Element lookup records
* * * *

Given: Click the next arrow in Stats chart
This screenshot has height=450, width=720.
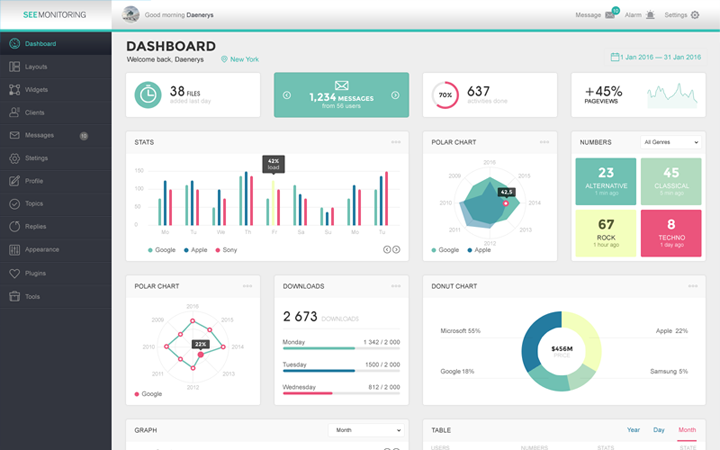Looking at the screenshot, I should pos(396,249).
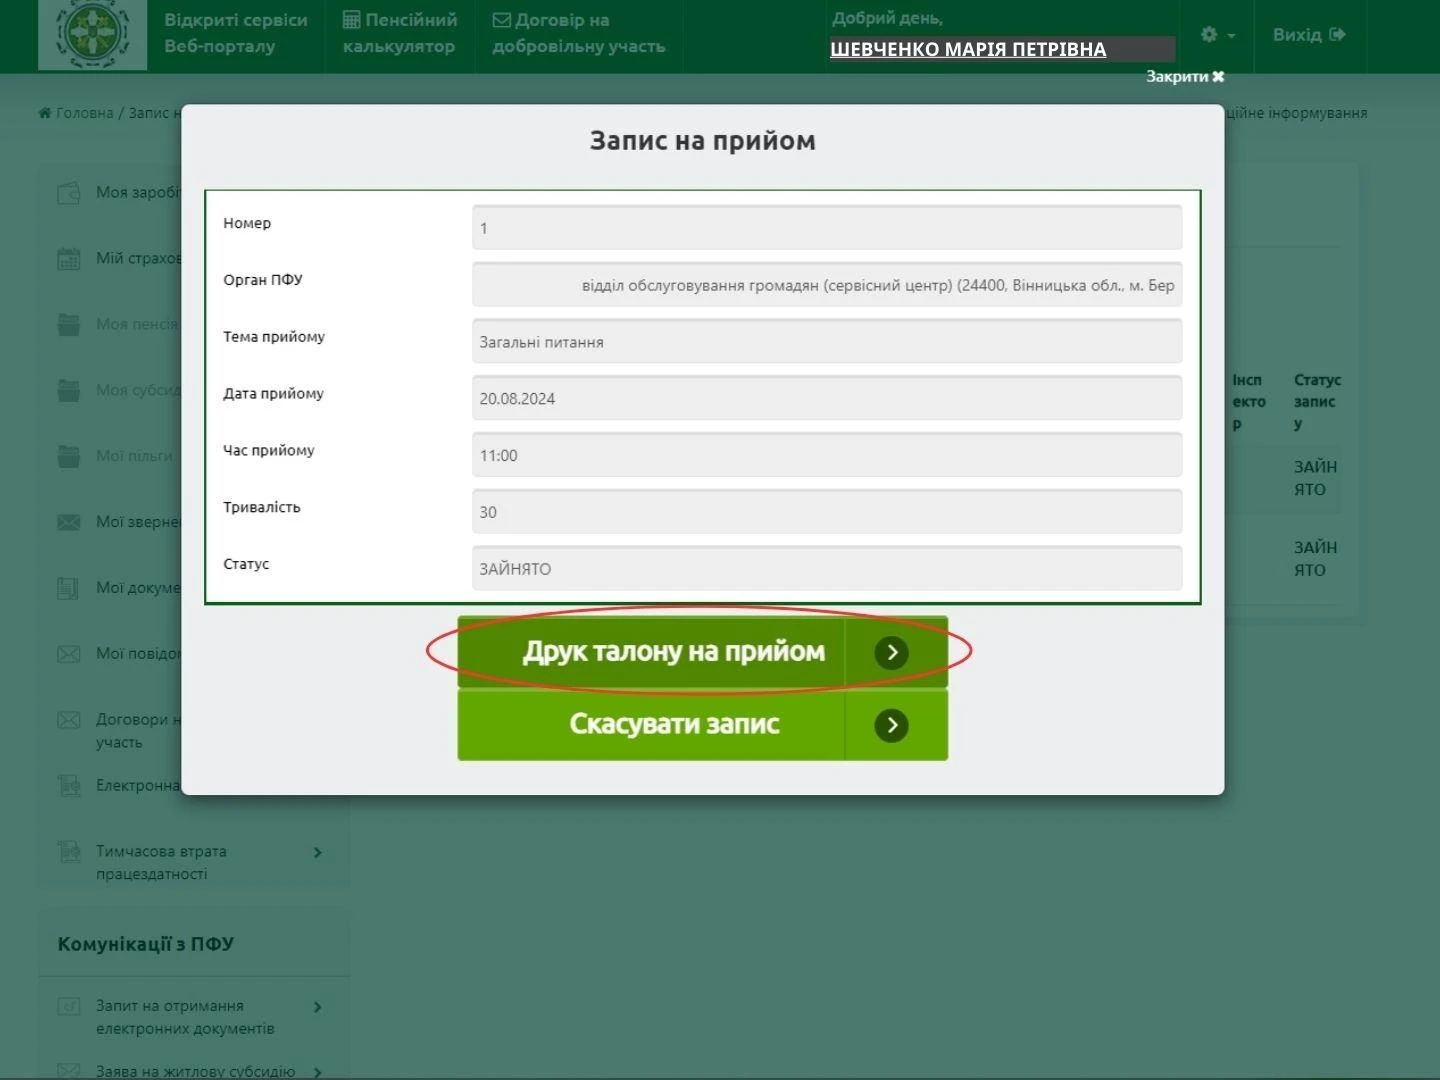Open Пенсійний калькулятор menu item

(x=399, y=33)
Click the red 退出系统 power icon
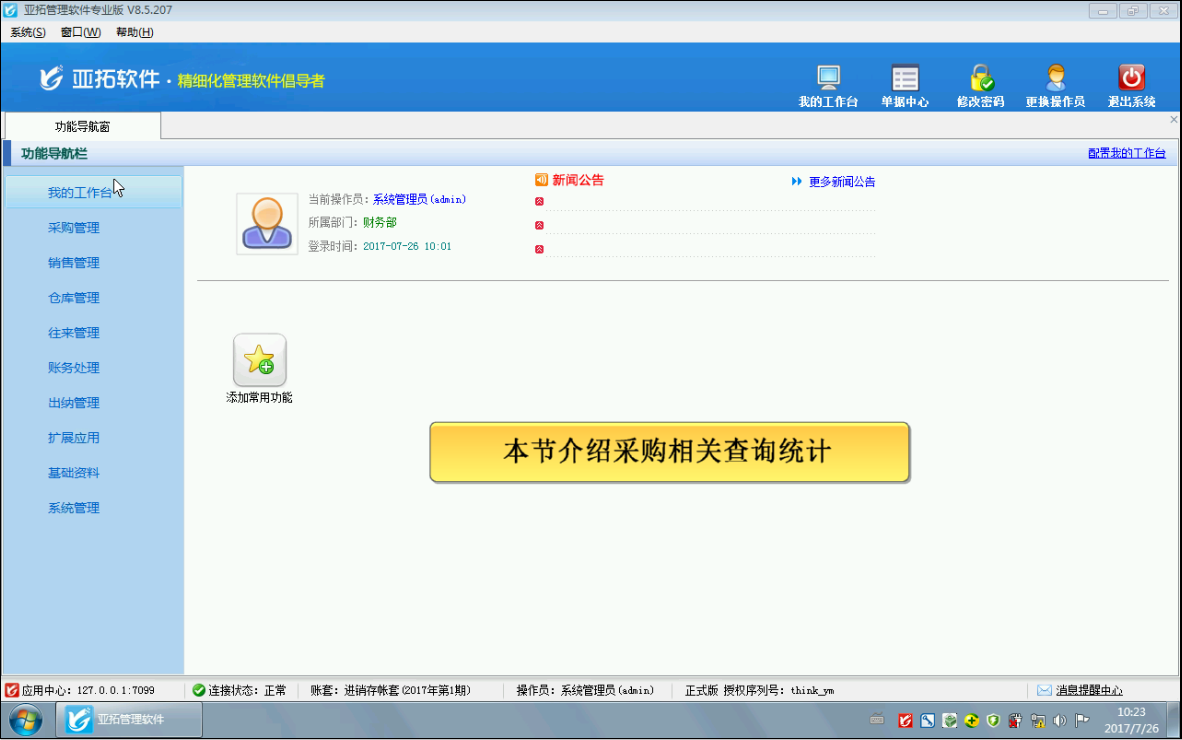 tap(1131, 79)
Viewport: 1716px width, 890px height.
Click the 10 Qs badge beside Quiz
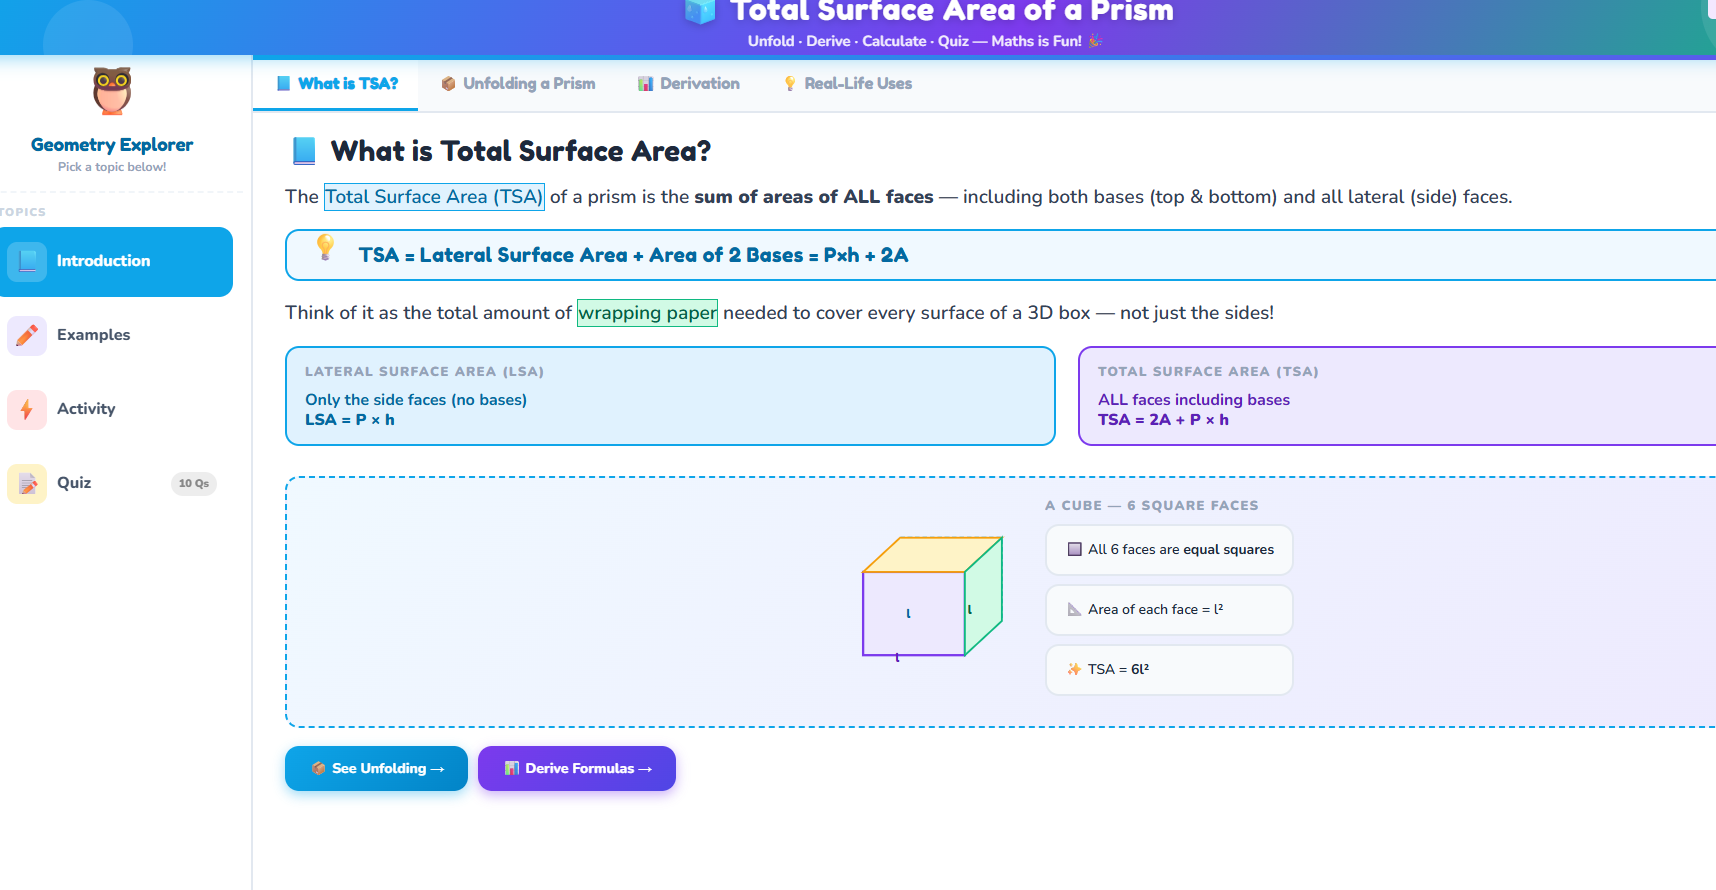(x=193, y=483)
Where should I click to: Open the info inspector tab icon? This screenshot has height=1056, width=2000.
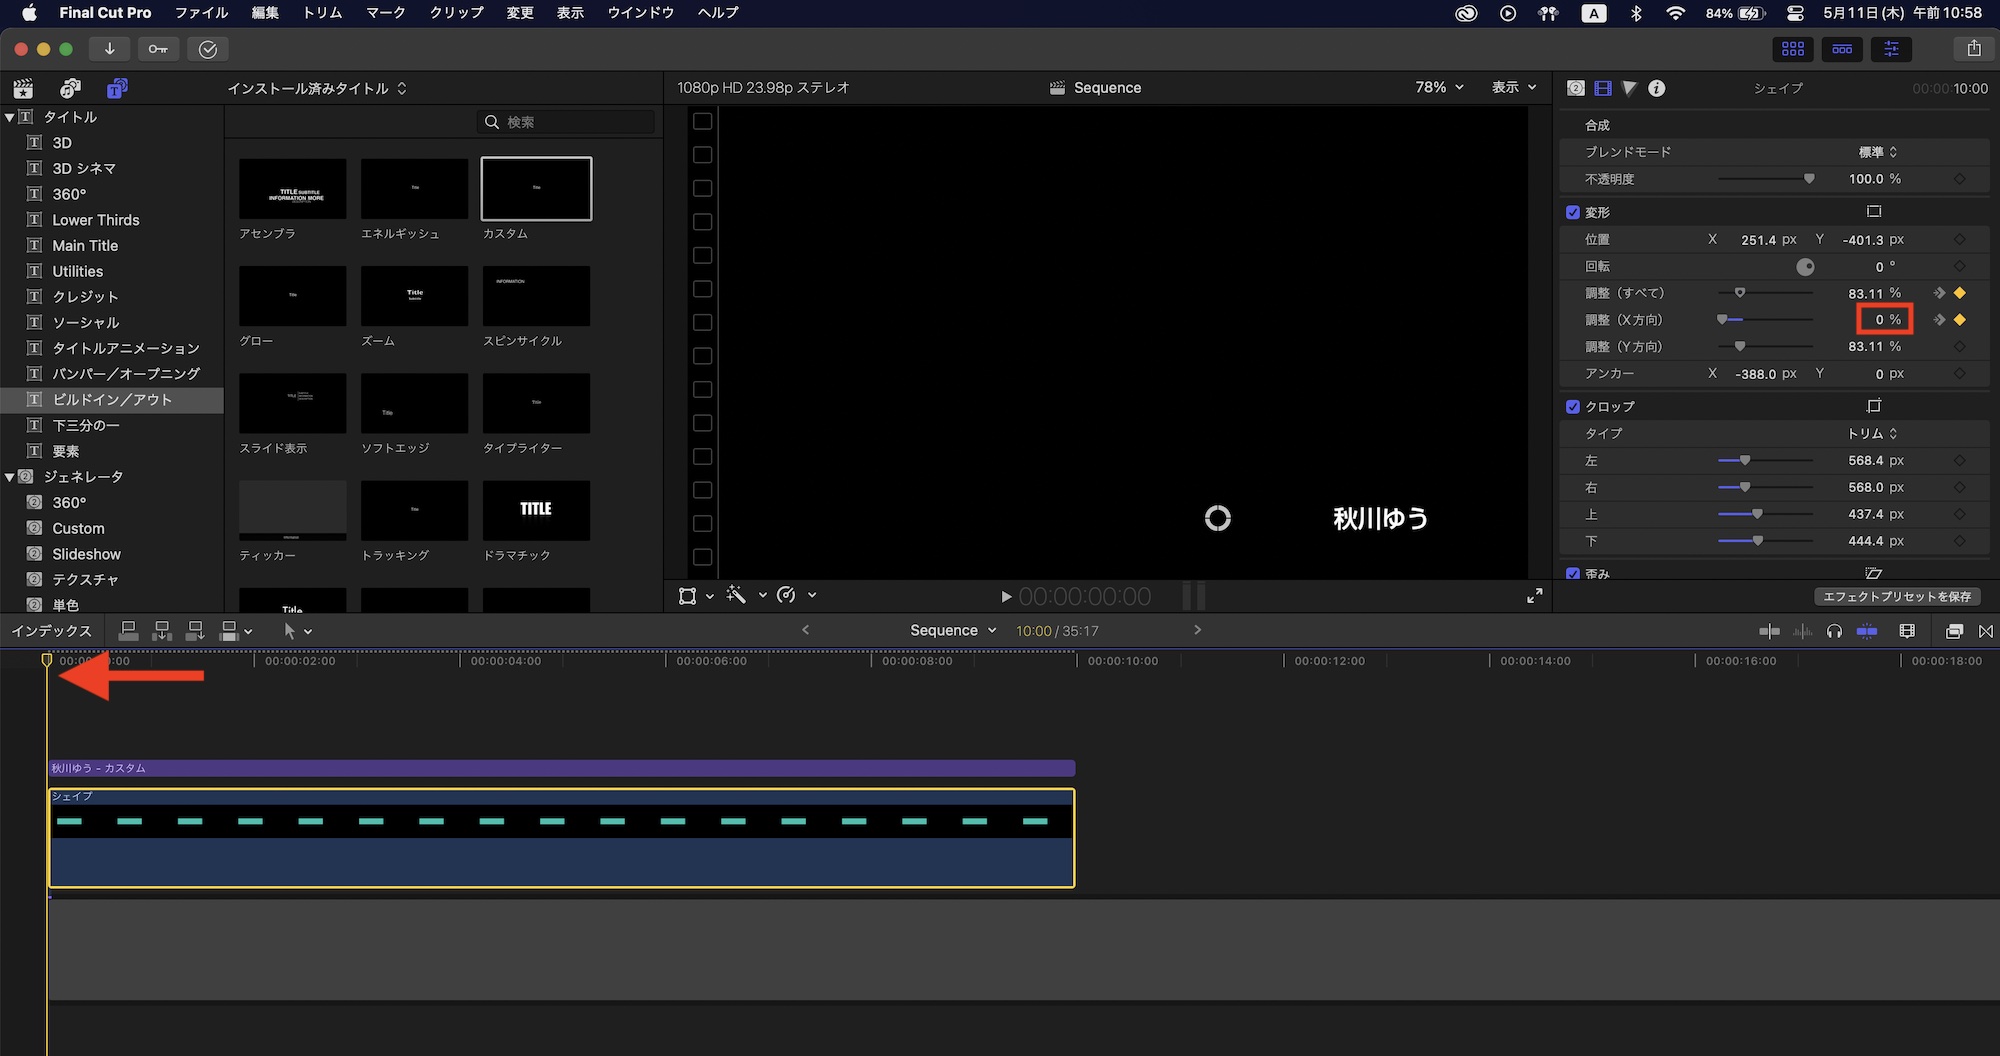point(1657,88)

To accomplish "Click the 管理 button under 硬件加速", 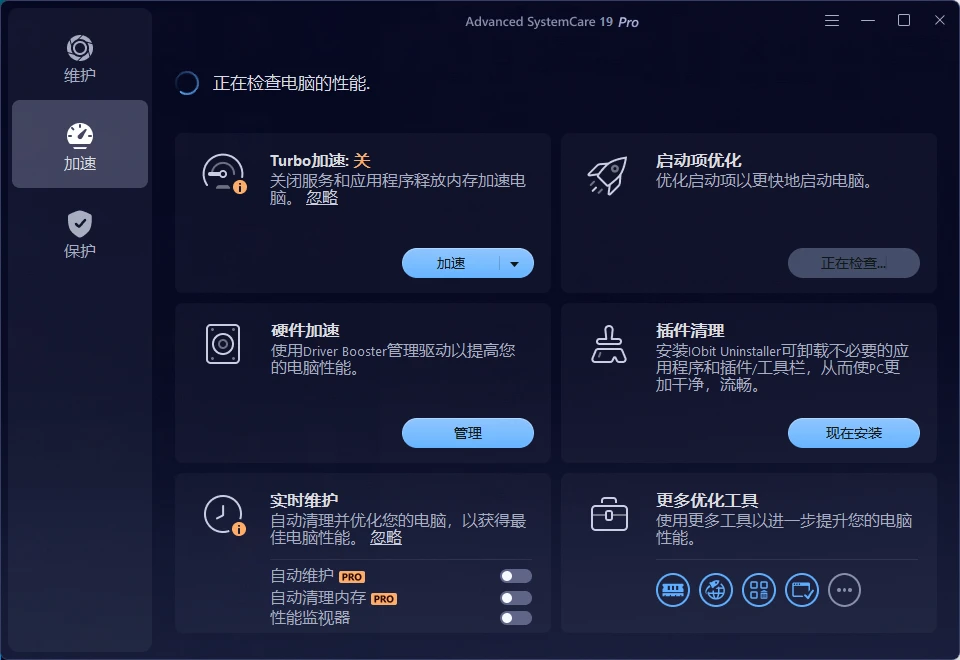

* * * *

Write out the lines of the records above as a JSON list of strings, one string per line, with blank lines omitted. Leave the pictures out of the list.

ANSWER FOR THIS EXERCISE
[
  "Given: Click the next arrow in Stats chart",
  "This screenshot has height=450, width=720.",
  "Looking at the screenshot, I should pos(396,249).",
  "Open Пенсійний калькулятор menu item",
  "(x=399, y=33)",
  "Click the red 退出系统 power icon",
  " tap(1131, 79)",
  "Viewport: 1716px width, 890px height.",
  "Click the 10 Qs badge beside Quiz",
  "(x=193, y=483)",
  "Where should I click to: Open the info inspector tab icon? This screenshot has height=1056, width=2000.",
  "point(1657,88)",
  "To accomplish \"Click the 管理 button under 硬件加速\", "
]